El trabajo se ha precarizado en Bolivia, eso quiere decir que es de mala calidad para quienes lo cumplen en los diferentes ámbitos de la economía. Para empezar, menos del 20% de los empleados cuenta con todas las prestaciones establecidas por la ley: seguro de salud costeado por el empleador, aportes para la jubilación, vacaciones, aguinaldo, bonos, etc. La informalidad va ganando espacio y, con ella, la realidad es que miles de empleados gana menos que el salario mínimo nacional, demostrando que los incrementos benefician particularmente a los burócratas y a los sindicalistas, dejando a la mayoría al margen. Las mujeres perciben aún menos por la brecha salarial respecto a los varones, pero constituyen una enorme fuerza laboral con emprendimientos (siete de cada 10 les corresponden a ellas).

La realidad del empleo no es alentadora, porque también se hacen visibles los profesionales de clase media que, al ser despedidos, no logran conseguir empleo según sus conocimientos, por lo que aceptan trabajos manuales o sin especialización. Es así que hay jóvenes recién graduados que venden todo tipo de mercadería ante la escasez de fuentes de trabajo, el bono demográfico se desperdicia y la frustración le gana a la esperanza en Bolivia.

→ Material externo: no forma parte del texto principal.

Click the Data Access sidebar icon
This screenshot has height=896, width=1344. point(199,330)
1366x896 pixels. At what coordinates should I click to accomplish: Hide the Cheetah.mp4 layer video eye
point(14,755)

La política le hizo mal al empleo en el país. Primero porque los incrementos salariales, la inamovilidad del trabajador y un largo etcétera de beneficios no han hecho más que restringir las oportunidades; segundo porque el mayor empleador (el Estado) contrata en función de méritos políticos y no en base a la capacidad de las personas. Hasta se ha sabido de pegas que se reparten previo pago por QR. Es triste llegar al 1 de mayo en esas condiciones.